-- YOUR GOAL --
Each entry that follows should be given again word for word; please leave out its pictures.

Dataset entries
========================================================================

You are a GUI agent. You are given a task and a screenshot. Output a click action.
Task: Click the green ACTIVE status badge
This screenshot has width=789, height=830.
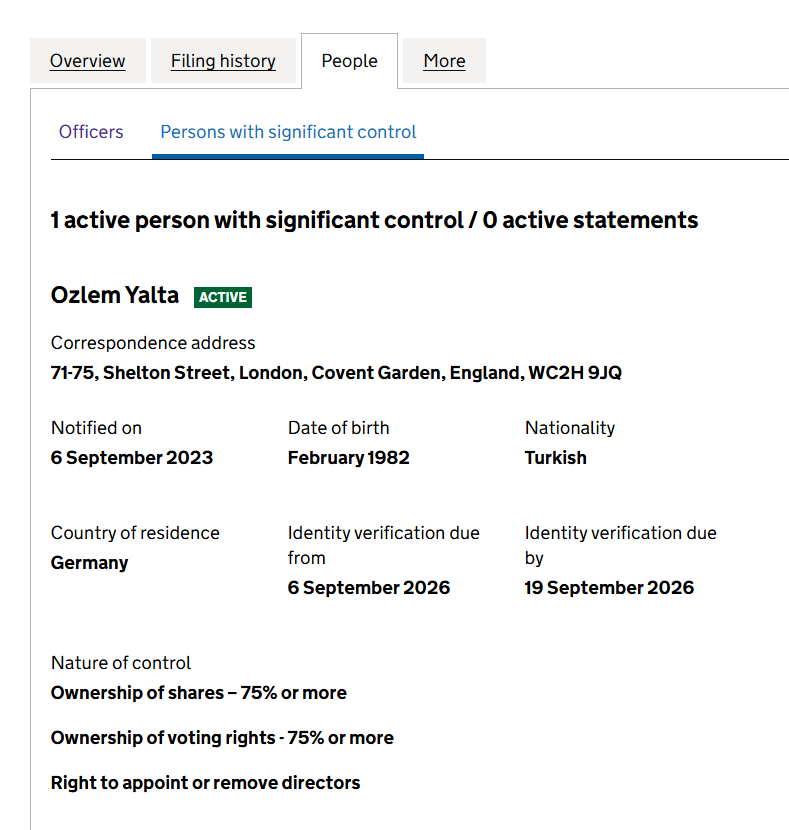pyautogui.click(x=223, y=297)
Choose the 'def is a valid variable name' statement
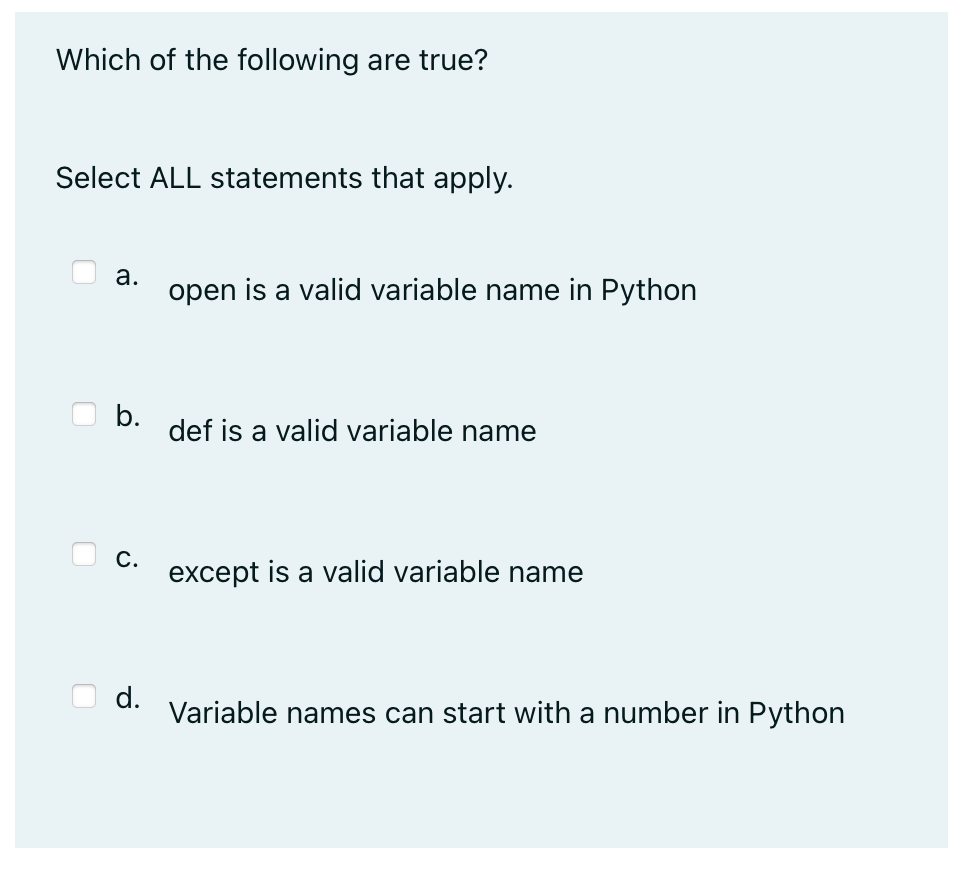This screenshot has height=870, width=960. (352, 430)
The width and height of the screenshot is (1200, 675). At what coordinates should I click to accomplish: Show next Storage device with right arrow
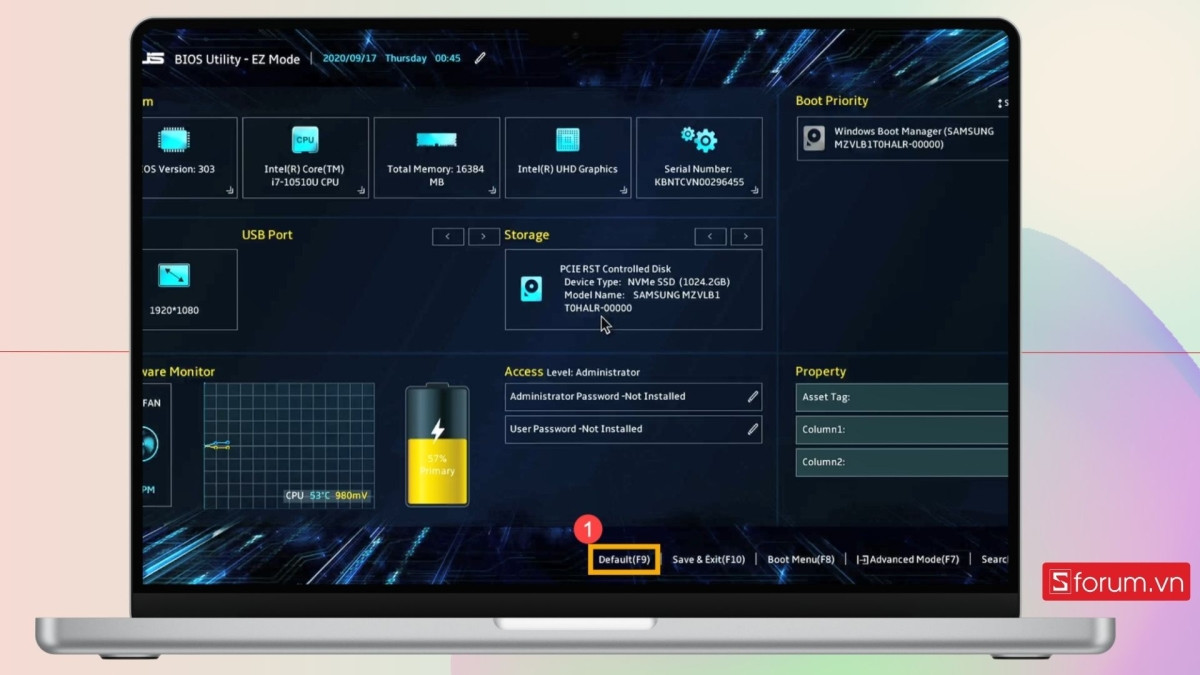[x=746, y=236]
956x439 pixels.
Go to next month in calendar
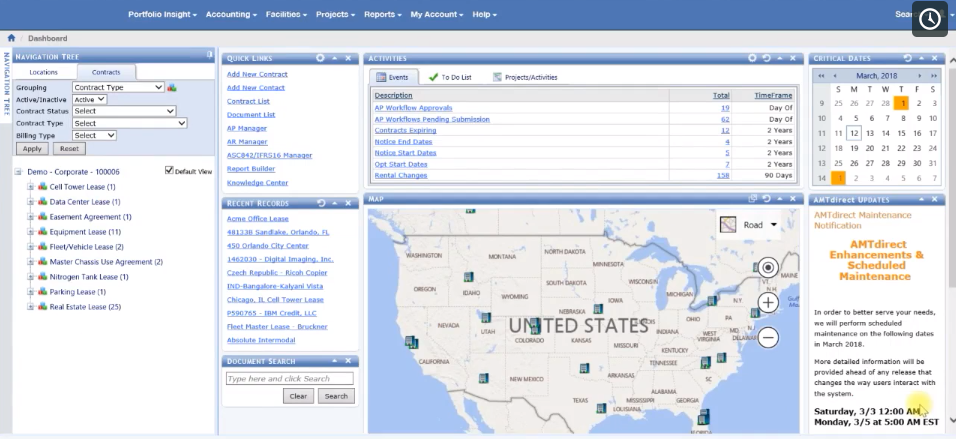point(919,76)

========================================================================

-- PROBLEM SOLUTION --
You are a GUI agent. You are given a task and a screenshot. Output a click action.
Task: Click the green ACTIVE status badge
This screenshot has width=789, height=830.
pyautogui.click(x=223, y=297)
Choose the 'def is a valid variable name' statement
This screenshot has height=870, width=960. (352, 430)
The width and height of the screenshot is (1200, 675). At what coordinates should I click to accomplish: Show next Storage device with right arrow
[x=746, y=236]
956x439 pixels.
Go to next month in calendar
point(919,76)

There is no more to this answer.